There were over 90,000 abortions performed in Canada in 2017. That was also the seventh year Catholic pro-life activist Mary Wagner spent time in jail for trying to do something about Canada’s abortion crisis.

“There is such pain in our country and our culture and in our churches, which is maybe part of the reason we don’t hear this topic discussed much, because it is so painful and there is so much there that we don’t know how to bring it up,” Wagner told a crowd at St. Luke’s Parish in Maple Ridge Nov. 8.

Wagner said whenever she is arrested, “there is an element of protest, but it is very implicit. It is really a desire to meet Jesus in that mother and child and stay with him.”

Wagner has earned an international reputation for her activism. In 2012, she received a Queen’s Diamond Jubilee medal from the Governor-General. The award was given to Canadians who had made significant contributions or achievements. 

Former Saskatchewan MP Maurice Vellacott, who nominated Wagner for the award, said at the time, “Like Martin Luther King and other human rights reformers, Mary is using civil disobedience to further a just cause.”

The B.C. native also has support from pro-lifers across Canada and from as far away as Poland.

At St. Luke’s, Wagner candidly spoke of the wins and losses she has experienced, including the babies she has been involved with saving. It was about 20 years ago that her calling became clear to her after meeting a pregnant teenager on the steps of Holy Rosary Cathedral in Vancouver.

“It was just after I had spiritual direction and was invited to put it all in God’s hands,” she told the audience.

While speaking with the girl, Wagner learned she was schedule to have an abortion the next day at the urging of her mother.

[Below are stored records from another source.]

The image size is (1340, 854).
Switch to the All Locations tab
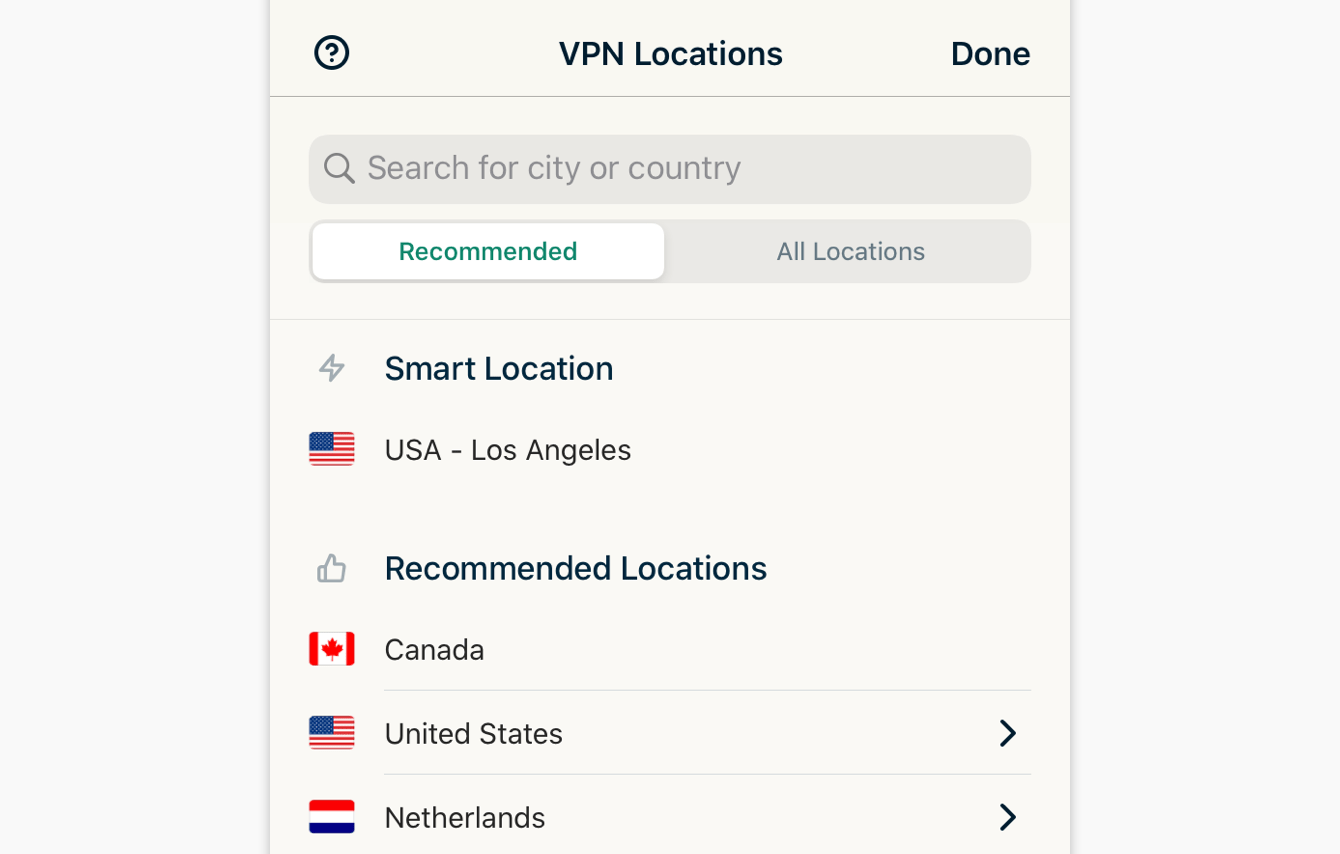pyautogui.click(x=849, y=251)
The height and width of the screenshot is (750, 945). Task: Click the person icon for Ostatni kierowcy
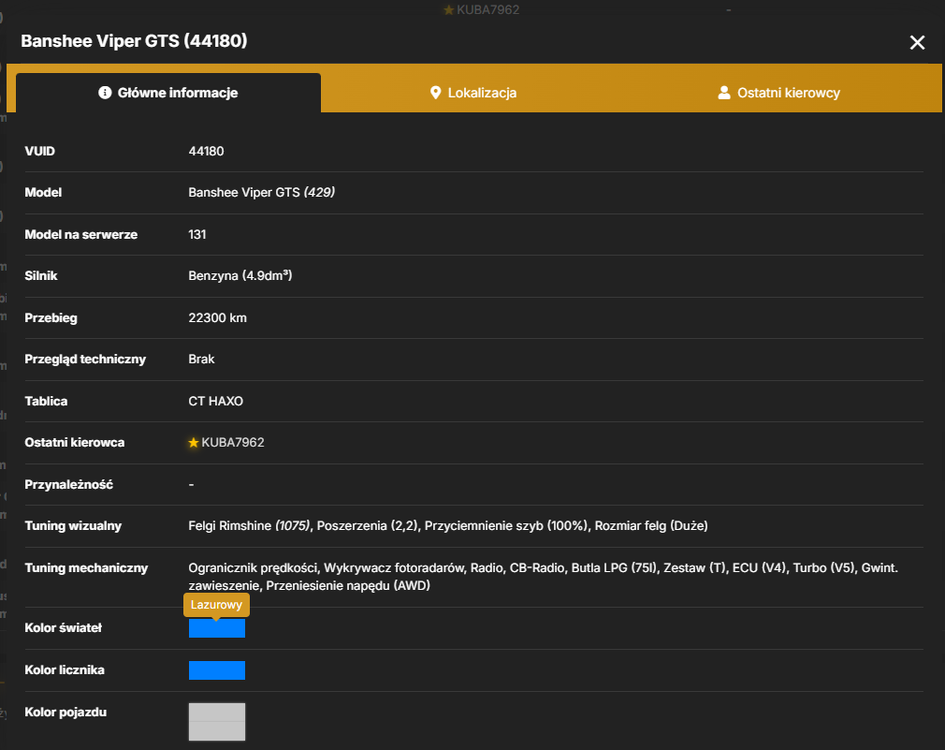724,92
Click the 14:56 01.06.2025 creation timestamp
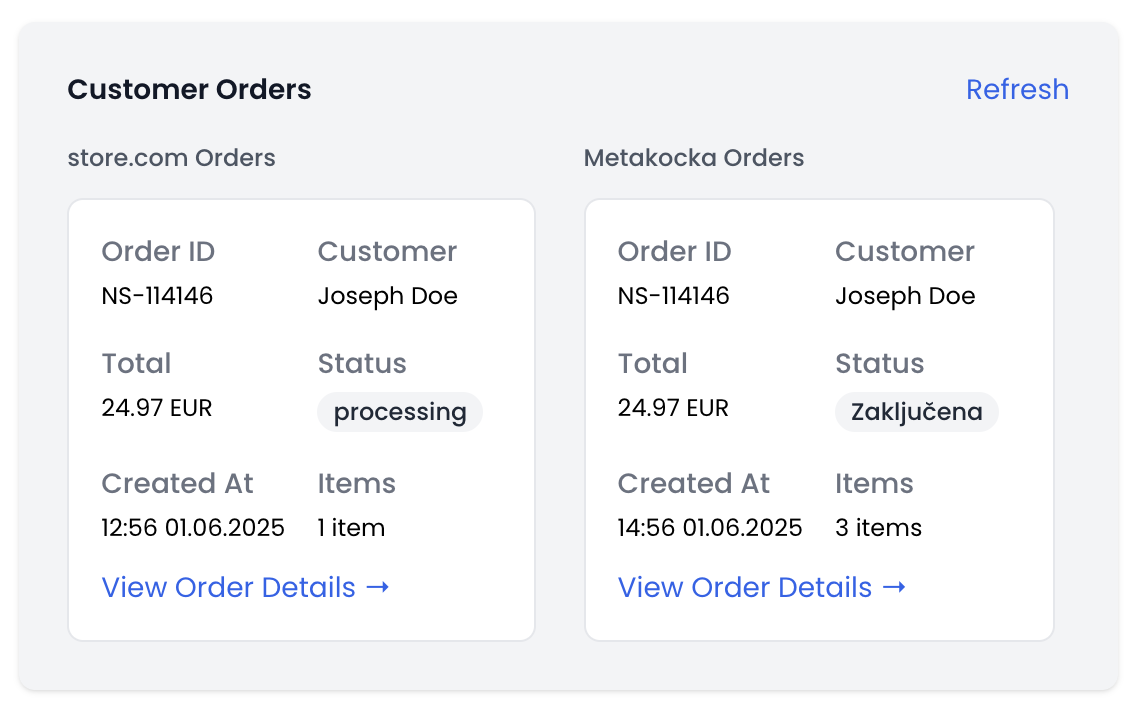 point(710,528)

“Her mother had said to her, ‘Do this because it was the best thing that I did when I was in that situation.’”

Wagner was unable to remain with the girl, whom she encounter a couple of weeks later. “[She was] looking very sick. When I approached her, she just said, ‘The baby is gone and I don’t want to talk to you.’”

Wagner had a very different experience in 2016 while speaking with a woman she and a friend met outside a Brampton, Ont., abortion clinic.

“When I met her, she continued to go to the door and press the buzzer [of the abortion clinic].” A staff member answered and said the clinic was closed but offered to schedule an appointment.

“As she was booking the appointment, giving her name and phone number, I was speaking to her quietly and showing pictures of the baby developing in the womb,” Wagner said.

“She didn’t make eye contact with me. She finished and I walked out with her, asking her what she was going to do now, and did she know there was support.”

The woman looked at her and Wagner’s friend, and then “fell into her arms and said ‘I am keeping the baby. That’s it.’”

They took the woman to a class she needed to attend, then called the Sisters of Life, who met the mother-to-be after school and took her to a doctor’s appointment.

“Every step of the way, there was that presence there, that accompaniment,” said Wagner. “Her baby boy was born on the Feast of the Lady of Mount Carmel.”

Wagner speaking at St. Luke’s.

Wagner has found support along her journey inside and outside of jail. 

“There was one officer who expressed to me that she supported what I was trying to do.” Another time, during a court appearance, she received a sticky note through her court-appointed counsel.

“Written on it was ‘You’re doing God’s work.’” It was from the court clerk.

Even some of the police officers called out to remove her from abortion premises are reluctant, Wagner said.

She said the first time she was arrested in Toronto, the arresting officers were Catholic. “They did not want to arrest me, so they tried everything to take me away. They drove me across town to a Catholic church and dropped me off.” Wagner called a friend, who picked her up and took her back to the clinic.

“The reality is that there is going to be a confrontation. That is just part of normal Christian life. It may not be as dramatic for a lot of people. Maybe in your job or your family. There will be confrontation.”

She told the audience the Church’s response to post-abortive parents needs to be one of compassion. “It’s seeking their healing. It’s not one of seeking justice or punishment.”

Wagner is hoping she’ll be able to spend her second Christmas outside of jail in eight years, but she knows she will again answer God’s call.

“Anyone can be pro-life. That means anyone can have a desire to see justice done for the little ones or justice for anyone. But if we are Catholic or if we are Christian, we know that we have this great treasure. This treasure takes us beyond the thirst for justice,” she said. “We are called to give and not to count the cost.”